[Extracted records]
☆ ☆ ☆ ☆
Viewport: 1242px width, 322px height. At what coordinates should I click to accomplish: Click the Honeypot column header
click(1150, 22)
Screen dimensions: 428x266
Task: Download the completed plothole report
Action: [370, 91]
☆ ☆ ☆ ☆
**Task to complete**
Take the entries above and transcribe them exactly as they stand.

**Written answer**
Viewport: 1242px width, 322px height. At what coordinates should I click to accomplish: Click the Honeypot column header
click(1150, 22)
Screen dimensions: 428x266
Task: Download the completed plothole report
Action: [370, 91]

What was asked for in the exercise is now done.